03 fevereiro 25
Empresas

Bebiana Rocha

Jomafil: “O nosso foco é otimizar processos e qualidade”

Desde 1968 que a Jomafil presta serviços na área da reciclagem têxtil, nomeadamente dos resíduos têxteis, transformando-os em novas matérias-primas para diversas indústrias. O T Jornal foi saber que desafios a empresa aponta à entrada em vigor da recolha seletiva de têxteis pelos municípios desde 1 de janeiro e qual é a estratégia para o novo ano.

“A recolha seletiva é um passo positivo, mas a falta de infraestruturas e a variabilidade da qualidade dos resíduos são questões que denotam alguma inércia por parte das autoridades. A separação eficiente e a rastreabilidade do material são essenciais para um sistema sustentável e isso não está a ser feito”, aponta Nuno Madeira, CEO.

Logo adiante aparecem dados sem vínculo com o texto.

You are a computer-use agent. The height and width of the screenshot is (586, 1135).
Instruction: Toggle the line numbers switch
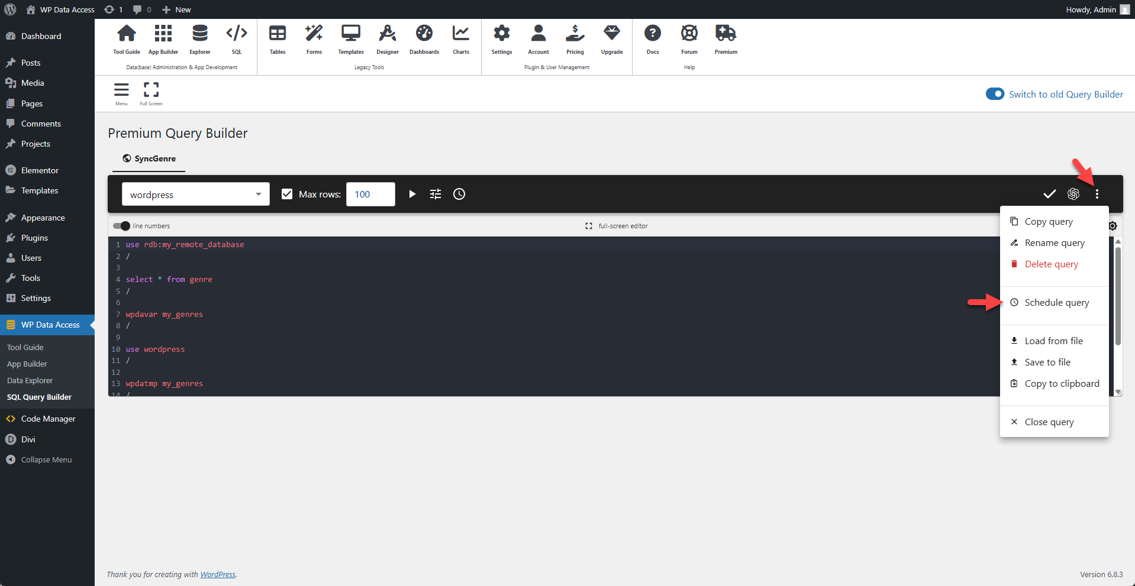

Em entrevista, diz-se preparado para enfrentar o possível aumento na quantidade de material pós-consumo resultante desta imposição: “reforçamos a nossa estrutura para lidar com esse possível crescimento, mas sem depender dele”, informa, mostrando um lado ponderado. “O nosso foco é otimizar processos, melhorar a eficiência e a qualidade”, foca.

Para isso, investiu recentemente na aquisição de novas tecnologias de desfibragem, de novos equipamentos para aumentar a eficiência do processamento – “nomeadamente uma linha de separação de partes não metálicas” e está ainda a trabalhar no reforço da automação e controlo de qualidade. A Jomafil garante neste momento uma capacidade instalada superior a 600 toneladas/ano.

Nas ambições para 2025 a empresa tem: expandir a sua atuação na área da reciclagem e implementar um gabinete de sustentabilidade, este último objetivo já vai numa fase avançada do processo, permitindo à empresa ter métricas e valores mais precisos para dar aos seus contactos.